A good way to think about how the non-human homo sapiens response to fear and greed is that they seek to hoard profits and spread losses. The chief motivation is laziness and chief tool to satisfy all is dishonesty. The interesting thing about dishonesty -- self, other directed, and institutionalized -- is that the better one is at it (the more dishonest) the less detectable and more powerful it is.
What's interesting about laziness is how hard people work at not producing tradeable values. Consider a bum on the exit ramp day in, day out. I've seen some of them work their asses off at begging in the hot, cold, and rainy for years on end. How much easier it would be to work at a job?
It's the labor theory of value. The lazy look to a world where raw physical activity, disconnected from any other requirements, is of paramount value.
To look at it in its plainest form, there are those advocating that some fears are just too great not to force others to pay for general anesthesia, and the argument turns on which anesthesia and in what dosage is most "efficient" and "useful." Hey, maybe we can "privatize" the production and delivery of it, which still doesn't address the root laziness, dishonesty, individual responsibility or accountability.
Then there are those, "the nouveaux ancaps," who rightfully understand that you can't hold consistently to individualist principle and advocate any degree of state coercion, but have failed to understand that the state is an effect of a deeper problem (as outlined above).

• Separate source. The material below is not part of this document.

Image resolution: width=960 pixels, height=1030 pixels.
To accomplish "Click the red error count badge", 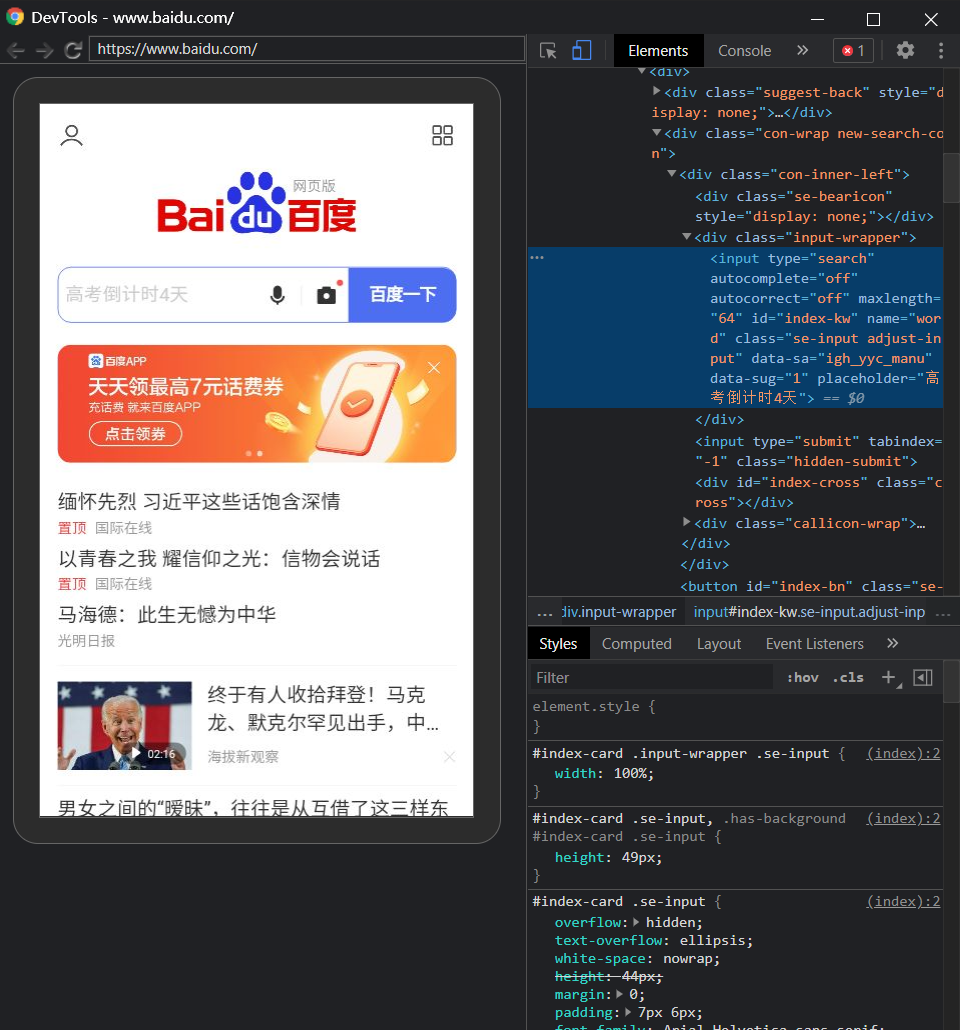I will [x=853, y=51].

They think that you have to win friends and influence people by trying to explain that life would be so much better without the state.
But you can't truly understand anarchism until you accept that it doesn't matter what society "would be like" without the state.
It's not the issue.
The issue is that nobody has any right to chain me to their fears or satisfy their greed at my involuntary expense and anyone who thinks otherwise, even just a little tiny bit can just go fuck right off and there's simply no kind way to put that.